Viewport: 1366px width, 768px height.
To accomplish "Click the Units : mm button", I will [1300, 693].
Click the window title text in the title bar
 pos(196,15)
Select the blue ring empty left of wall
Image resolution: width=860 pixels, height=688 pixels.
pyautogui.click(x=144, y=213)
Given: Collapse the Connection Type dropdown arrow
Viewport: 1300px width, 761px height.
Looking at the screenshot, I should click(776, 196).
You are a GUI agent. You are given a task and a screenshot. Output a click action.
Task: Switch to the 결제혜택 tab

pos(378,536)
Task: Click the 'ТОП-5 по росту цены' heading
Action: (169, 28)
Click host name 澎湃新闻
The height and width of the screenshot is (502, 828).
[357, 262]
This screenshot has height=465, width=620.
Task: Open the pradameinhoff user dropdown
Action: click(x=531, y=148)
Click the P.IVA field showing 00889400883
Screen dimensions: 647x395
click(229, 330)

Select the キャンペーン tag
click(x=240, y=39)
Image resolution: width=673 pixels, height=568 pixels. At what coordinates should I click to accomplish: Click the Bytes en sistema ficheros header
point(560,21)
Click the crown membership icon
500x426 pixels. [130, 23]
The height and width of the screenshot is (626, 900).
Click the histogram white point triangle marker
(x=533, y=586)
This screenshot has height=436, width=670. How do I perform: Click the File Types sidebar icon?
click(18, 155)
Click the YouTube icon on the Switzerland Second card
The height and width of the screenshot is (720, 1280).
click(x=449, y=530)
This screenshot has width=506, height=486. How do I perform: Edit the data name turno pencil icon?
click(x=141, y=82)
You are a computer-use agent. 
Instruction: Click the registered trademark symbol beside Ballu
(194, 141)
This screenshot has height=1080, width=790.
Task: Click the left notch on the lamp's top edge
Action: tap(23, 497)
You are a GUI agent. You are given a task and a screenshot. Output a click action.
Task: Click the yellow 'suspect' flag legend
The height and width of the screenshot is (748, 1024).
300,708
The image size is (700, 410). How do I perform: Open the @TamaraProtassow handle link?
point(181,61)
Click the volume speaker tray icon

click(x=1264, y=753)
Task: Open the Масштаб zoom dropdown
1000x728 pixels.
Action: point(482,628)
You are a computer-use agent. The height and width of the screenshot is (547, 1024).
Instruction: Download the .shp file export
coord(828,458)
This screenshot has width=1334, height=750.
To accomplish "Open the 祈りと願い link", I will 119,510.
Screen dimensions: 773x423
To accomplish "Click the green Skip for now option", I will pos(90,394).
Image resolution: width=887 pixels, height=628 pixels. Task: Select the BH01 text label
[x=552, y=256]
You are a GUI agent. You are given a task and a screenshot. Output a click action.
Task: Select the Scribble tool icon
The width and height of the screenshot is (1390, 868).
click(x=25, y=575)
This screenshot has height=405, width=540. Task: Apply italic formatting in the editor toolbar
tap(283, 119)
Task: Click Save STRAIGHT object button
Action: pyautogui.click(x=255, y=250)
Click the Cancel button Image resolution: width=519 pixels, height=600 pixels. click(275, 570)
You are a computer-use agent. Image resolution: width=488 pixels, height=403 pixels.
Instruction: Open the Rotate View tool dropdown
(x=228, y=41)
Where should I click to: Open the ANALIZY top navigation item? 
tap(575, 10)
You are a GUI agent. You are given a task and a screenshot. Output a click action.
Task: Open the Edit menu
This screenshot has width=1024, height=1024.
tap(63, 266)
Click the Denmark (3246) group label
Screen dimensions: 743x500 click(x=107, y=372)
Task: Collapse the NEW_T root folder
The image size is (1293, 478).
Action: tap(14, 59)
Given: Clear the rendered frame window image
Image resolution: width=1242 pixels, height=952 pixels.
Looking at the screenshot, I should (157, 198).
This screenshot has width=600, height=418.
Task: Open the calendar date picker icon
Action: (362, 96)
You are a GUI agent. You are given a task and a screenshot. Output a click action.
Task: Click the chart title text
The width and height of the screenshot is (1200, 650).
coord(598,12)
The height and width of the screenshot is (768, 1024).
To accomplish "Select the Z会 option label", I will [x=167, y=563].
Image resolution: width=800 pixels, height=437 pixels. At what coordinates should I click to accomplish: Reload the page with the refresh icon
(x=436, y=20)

○ ○ ○ ○ ○

Exercise aim:
Return all lines above that mention the word "Collapse".

Solution to this exercise:
Given: Collapse the Connection Type dropdown arrow
Task: Collapse the NEW_T root folder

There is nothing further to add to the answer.